Cole was born in Bonham, Texas, in 1955, and spent a large part of his childhood in Colorado Springs.
A couple of years after earning a journalism degree at the University of Texas, Denton, he moved to Tokyo in 1980 with a friend in a bid to pursue their luck as freelancers in the then-booming Japanese economy.
In Asia, he covered several episodes in the wave of popular uprisings against authoritarian regimes that swept the region in the mid to late 80s.
In 1986, he was present at the People Power Revolution in Manila against strongman Ferdinand Marcos and later reported on the student-led riots and mass protests in South Korea that eventually toppled the regime of the iron-fisted dictator Gen. Chun Doo-hwan.
But the moment that etched his name into the history of journalism were the protests that took place in the spring of 1989 in China that saw tens of thousands of college students march through Beijing and occupy Tiananmen Square, where they set up their base camp.

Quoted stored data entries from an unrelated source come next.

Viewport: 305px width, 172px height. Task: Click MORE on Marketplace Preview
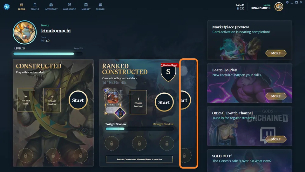[x=276, y=53]
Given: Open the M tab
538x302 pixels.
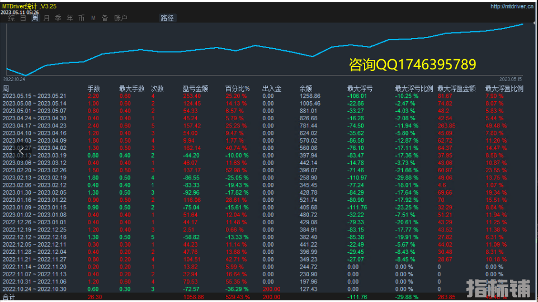Looking at the screenshot, I should point(93,18).
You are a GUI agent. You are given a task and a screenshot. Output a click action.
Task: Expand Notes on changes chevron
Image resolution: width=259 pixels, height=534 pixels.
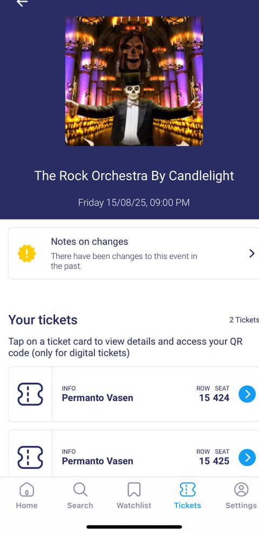(x=252, y=254)
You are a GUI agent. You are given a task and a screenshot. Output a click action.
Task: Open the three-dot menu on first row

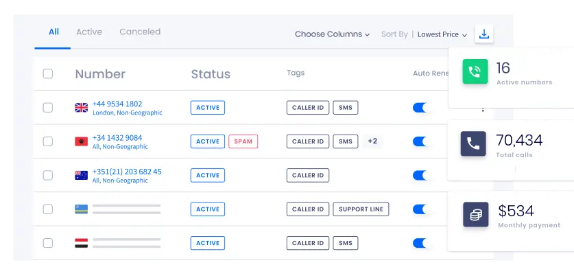[483, 108]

As the massive demonstrations escalated, the regime decided to crush the uprising through military action, leading to the infamous June 4 massacre at the square and the Tank Man event the next day that launched Cole to professional fame.
Cole, who at the time was collaborating with the US magazine Newsweek, was one of only four cameramen to photograph the moment, and his version was awarded World Press Photo of the Year.